OOutzy
Child development · 5 min read

Walking to school: the one-mile test.

If you live within a mile of the school, the walk is one of the highest-value parenting decisions you can make. Here is the evidence.

April 15, 2026

If you live within a mile of the school, the walk is one of the highest-value parenting decisions you can make. Here is the evidence.

A mile (1.6 km) is the rough threshold the public health literature uses for "walkable to school". It corresponds to about 20-25 minutes for an average primary-aged child, which is exactly long enough to do meaningful work on three things at once: cardiovascular health, attention regulation, and friend formation.

The data is unusually clear here.

What the studies say

A 2008 cohort study of 1,200 Danish 11-year-olds (Hillman et al.) found that children who walked or cycled to school had measurably better concentration in the first 4 hours of the school day than children who were driven the same distance. The effect persisted after adjusting for sleep, breakfast, and parental income.

A 2017 meta-analysis in Preventive Medicine (Larouche et al.) reviewed 68 studies and found a consistent dose-response: more active commuting → better cardiovascular fitness, lower BMI, better self-reported wellbeing. The effect plateaued at about 30 minutes per day, which is most kids' round-trip walk.

Why it works (three reasons)

  1. Aerobic warm-up. A 20-minute walk is a low-intensity workout. The kid arrives at the school door already in moderate-activity heart-rate range, which is the band where directed attention recovers fastest (Faber Taylor & Kuo, 2009 — see also our piece on nature and attention).
  2. Friend time. Walking with one other kid is, on the friendship-formation literature, more valuable than 90 minutes of supervised "playdate" time. Why this matters.
  3. Independence practice. Done daily, the walk is the cheapest and lowest-risk way for a child to practise navigating the world. The fear that this is unsafe is mostly wrong.

When you don't qualify

If you live further than a mile, "park-and-walk" works almost as well: park 10 minutes away, walk the rest. The research effect is mostly captured by the last 15-20 minutes.

If you're closer than half a mile, you're already wondering why you're driving.

A practical first week

Walk with your kid the first three days. On day four, walk to within sight of the school door and let them finish alone. By the end of week two most 8-year-olds are doing the whole route alone.
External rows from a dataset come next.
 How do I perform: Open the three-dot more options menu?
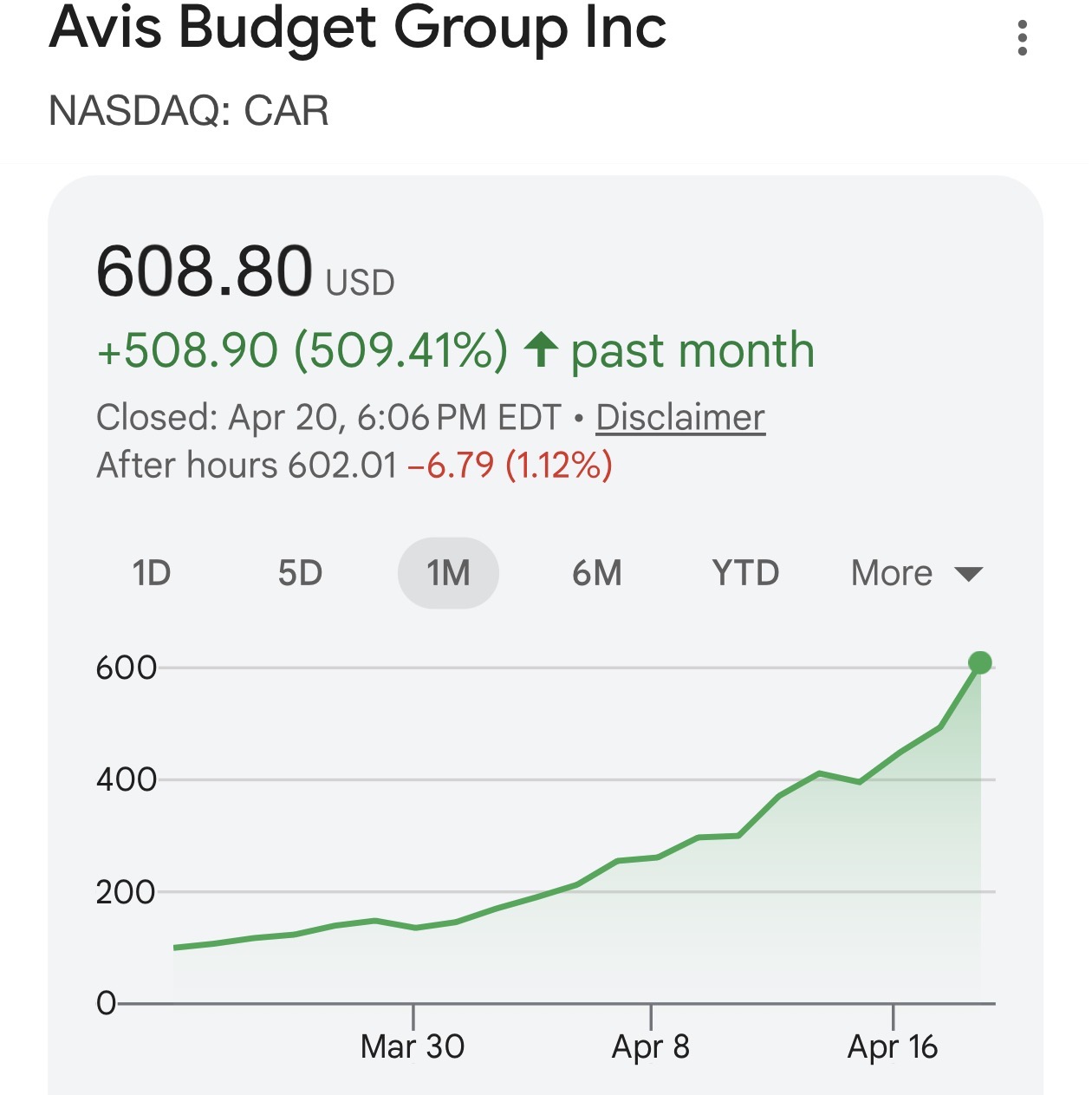(1023, 39)
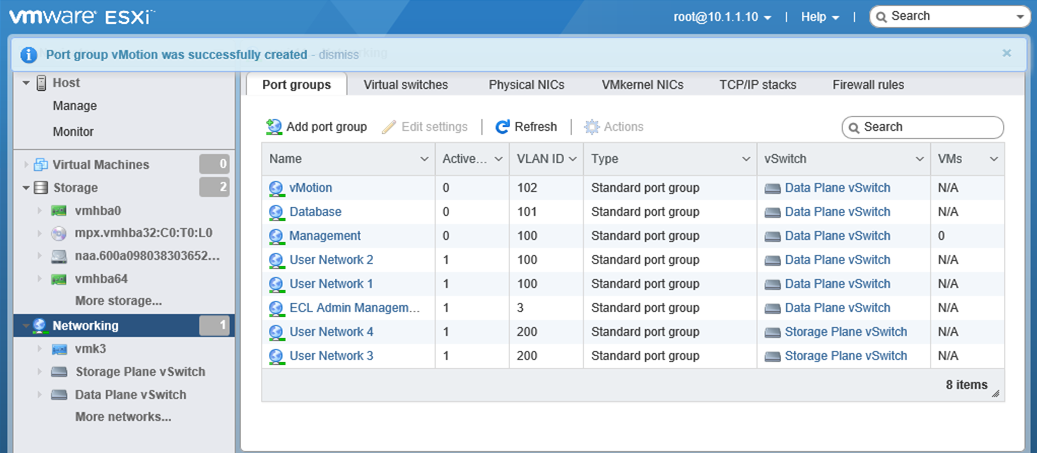Click the Add port group icon
The height and width of the screenshot is (453, 1037).
tap(274, 127)
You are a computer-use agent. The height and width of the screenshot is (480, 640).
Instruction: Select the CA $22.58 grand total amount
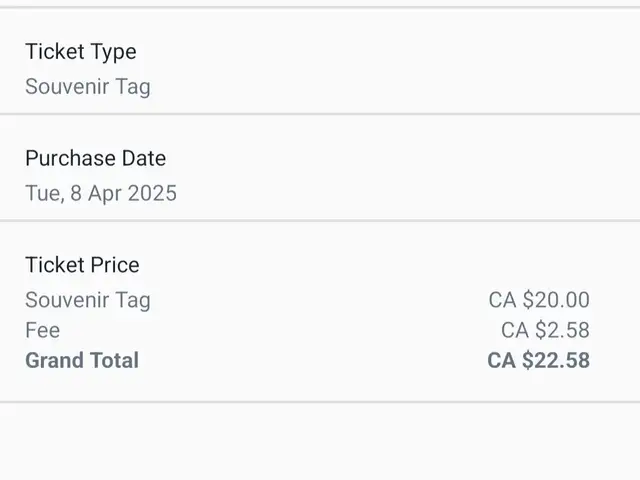[538, 360]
The kid you'd be driving doesn't quite exist anymore by then. You'll have a kid who walks to school. Those are different children.

Sources

  • Hillman, C.H. et al. "Effects of physical activity intensity on academic achievement and brain function in children." *Brain Cognition* 65, 2008.
  • Larouche, R. et al. "Associations between active school transport and physical activity, body composition, and cardiovascular fitness: a systematic review of 68 studies." *Journal of Physical Activity & Health* 11, 2014.
  • Faber Taylor, A. & Kuo, F.E. "Children with attention deficits concentrate better after walk in the park." *Journal of Attention Disorders* 12(5), 2009.